Judith, age 15, lost her mother to the earthquake in Haiti in January.

“After the earthquake we went to stay in the countryside for five weeks. Those weeks that I was out of school were very lonely for me. My mother was everything I had in the world. I miss her so much. When I was not in school, I would be home thinking about my mother and I felt like my head would explode.”

Thankfully, Judith’s father and siblings survived. However, like many, they lost their home. For Judith, school offered much needed stability. And hope.

“Since I came back to Port au Prince I live with 8 members of my family in a small room. My father and brother sleep on the floor and my sister, cousins and I sleep on the two beds. When it rains, our room is like a swimming pool as the plastic bags don’t prevent the rain from flooding our room.

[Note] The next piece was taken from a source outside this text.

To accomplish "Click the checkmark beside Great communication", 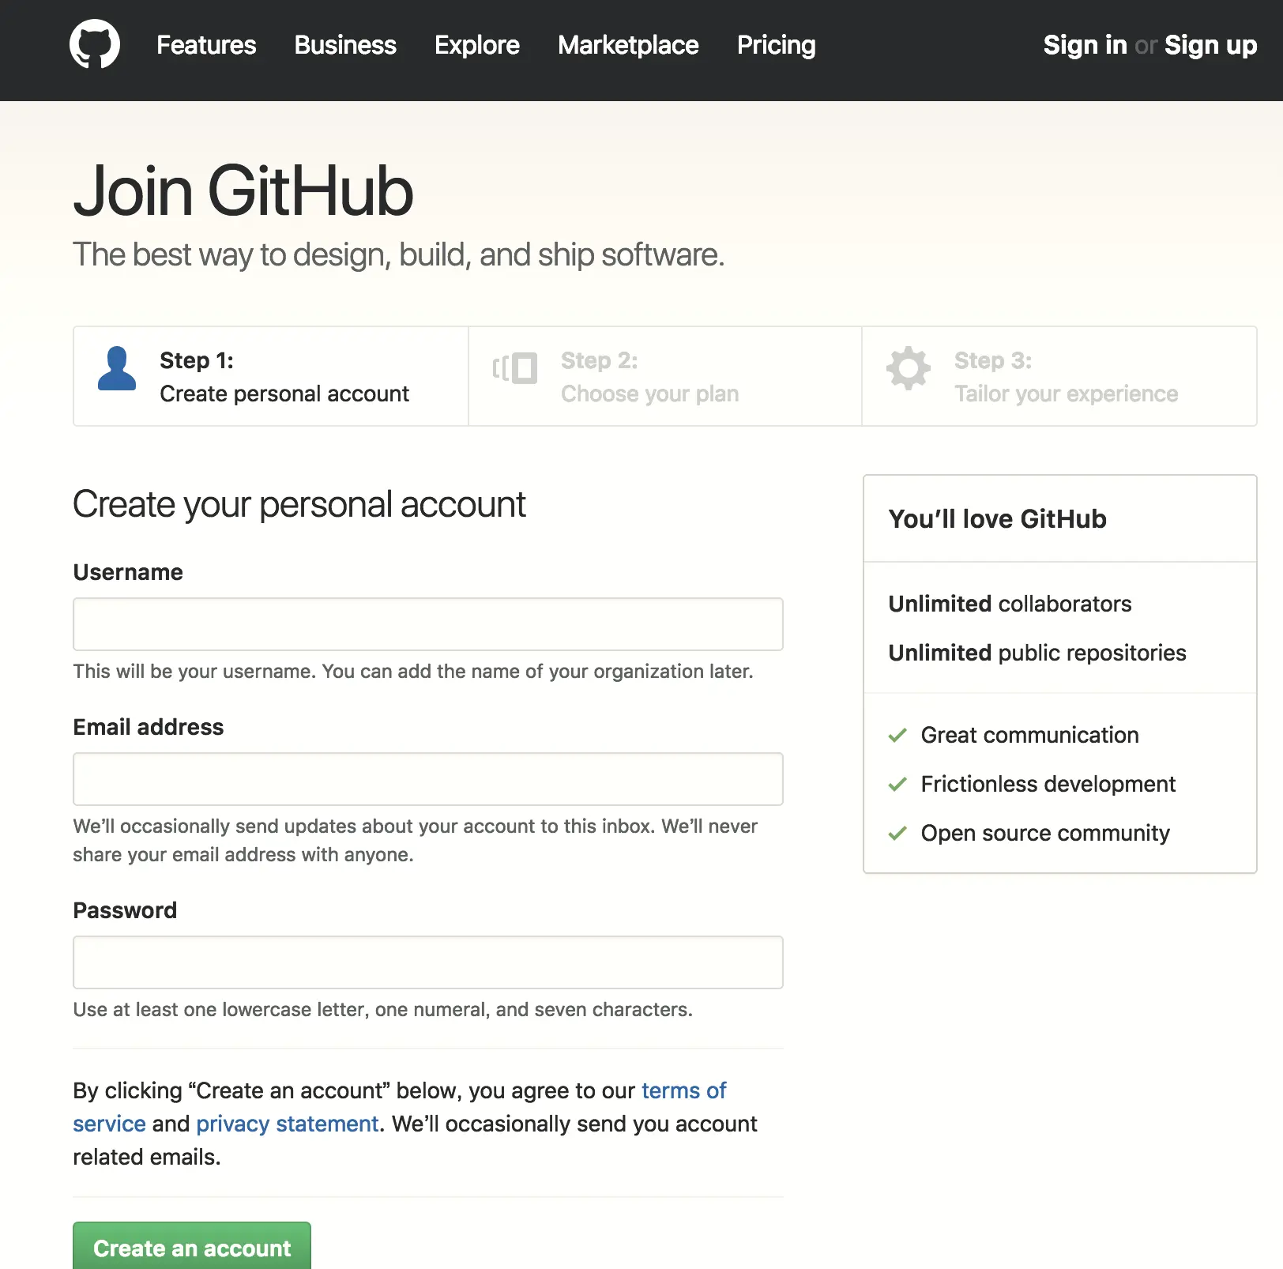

© UNICEF/2010/Monier and Van Den Brule

Since I lost my home, I now have to walk two hours per day to get to school each day, 6km in total. It is tiring but I know that I must continue my studies if I want to be something in life. Sometimes I want to give up but a little voice tells me to say determined, to keep going on and I am going to do this for my mother, for my family. It’s my reason for living. I love school. I feel good here with my friends… “

After a disaster, schools can play a critical role in jump-starting the healing process for children like Judith who have lost homes and loved ones.

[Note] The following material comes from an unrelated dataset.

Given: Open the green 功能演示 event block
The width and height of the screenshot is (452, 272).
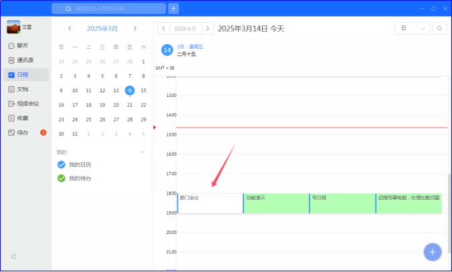Looking at the screenshot, I should click(x=276, y=203).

“Ms. Lambert organizes an assembly on Fridays where we share our stories and feelings about the earthquake. Here I talk about my mother and my friends share their stories. One of my classmates who is now on crutches described how her grandmother died right beside her, holding her hand. It is difficult, but we must help one another get through this together. There is no other way.” (1)

Judith’s story is sad, but it’s also a story of resilience. The tragedy of the earthquake led to an outpouring of support, and many in Haiti and in the Haitian Diaspora are confident that this can be a turning point in Haiti’s history, giving them the chance to build a better Haiti. In our recently published guide, Haiti: How Can I Help? Models for Donors Seeking Long-Term Impact—which identifies high-impact philanthropic opportunities across three sectors: health, livelihoods, and education—we outline successful, evidence-based models for helping Haiti to move beyond relief and recovery to long-term development. We also provide examples of how these models are successfully being implemented in Haiti with Haitians leading and staffing most of the key activities. These models have the potential to help provide adequate health care, relevant job opportunities, and education for the millions of people, like Judith who are working to move beyond the earthquake to a better life.